Lowe road to ebook addiction

Actor Rob Lowe

It's funny the small thing that tips you over from being an observer to an enthusiastic participant in the latest fad.

Take ebooks, for instance. I remember when they first came out. The idea that you'd just download a book you'd waited keenly on for a year was laughable.

How could you lend it to your friends as the best novel of the year, or proudly display it on your bookshelf with the rest of the series?

Even if you got the book for free, who'd want to read it on a computer, right?

But iPads have changed everything. And so have cheap book websites that ship to Australia.

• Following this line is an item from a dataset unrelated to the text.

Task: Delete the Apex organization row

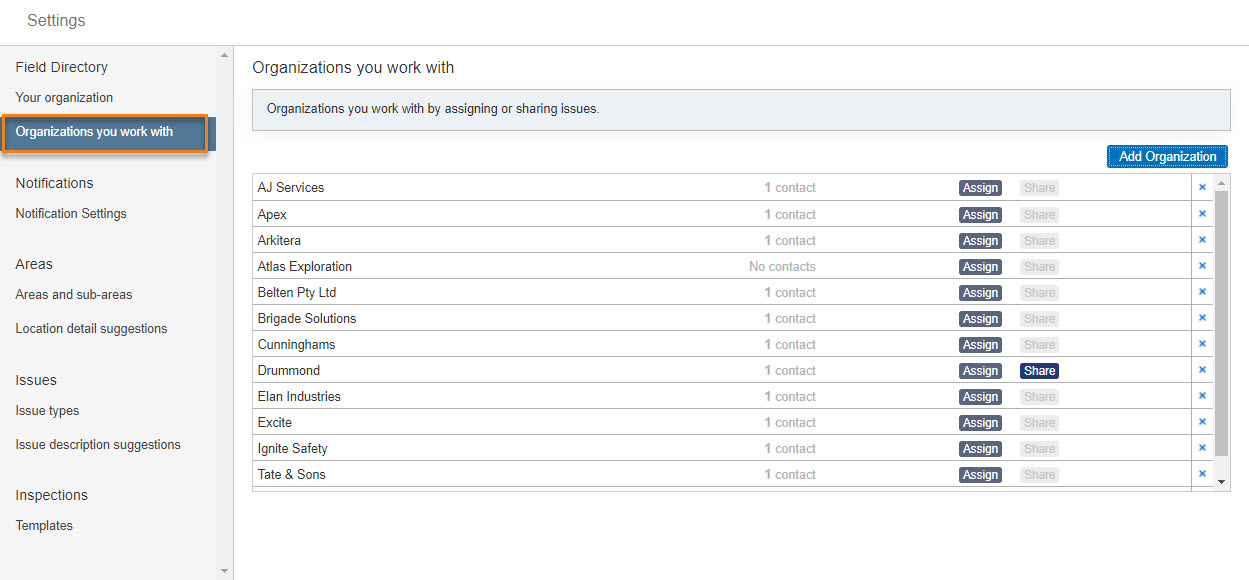Action: point(1202,214)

The other week I was wandering through Kmart (can you believe they've got rid of the checkouts up front?) and managed to find the new books section.

I had a nostalgic moment, remembering the days I'd go to the store every Thursday after school to buy a romance for $1.96 with my $2 pocket money.

Eighties heartthrob Rob Lowe's latest biography was on display during my latest trip. Love Life (Allen and Unwin, $35, ebook $14) took pride of place at the end of an aisle and my first thought was "a bit soon for the next one".

Stories I Only Tell My Friends (Random House, $20, ebook $10) did only come out in 2011 but it was a cracker. That man has a truth streak a mile long.

Who would have thought someone who could get in so much trouble - sex tapes, booze-ups - could have that much personal insight.

Three years ago I saw Lowe on the Ellen DeGeneres Show when he went on to plug Stories.

He talked about being an alcoholic and what prompted him to go to rehab and get clean.

I was reading The Tipping Point (Baker and Taylor, $24) at the time and Lowe's turning- key moment seemed a classic example of what the author Malcolm Gladwell calls the boiling point.

Gladwell uses the term boiling or tipping point to describe what happens to communities when a craze takes off.

As he put it: "Ideas and products, and messages and behaviours, spread like viruses do."

Facebook, iPads and ebooks are textbook examples of so-called products or technologies that have reached tipping points.

While I was watching Lowe, I was surfing the web with my iPad.

I'd previously downloaded a few free ebooks and paid $50 for a textbook to save $150 but had otherwise stayed on the sidelines. I thought of how little I had to lose by downloading Lowe's first chapter.

So I took a chance. The teaser was fantastic. I was totally hooked, and thought: "Why not buy the whole thing?" I figured it would be days or weeks before I could grab a copy in Australia.

And it would cost up to $20 more.

So I bought the book and had a tipping-point moment. And now, I'm an ebook addict.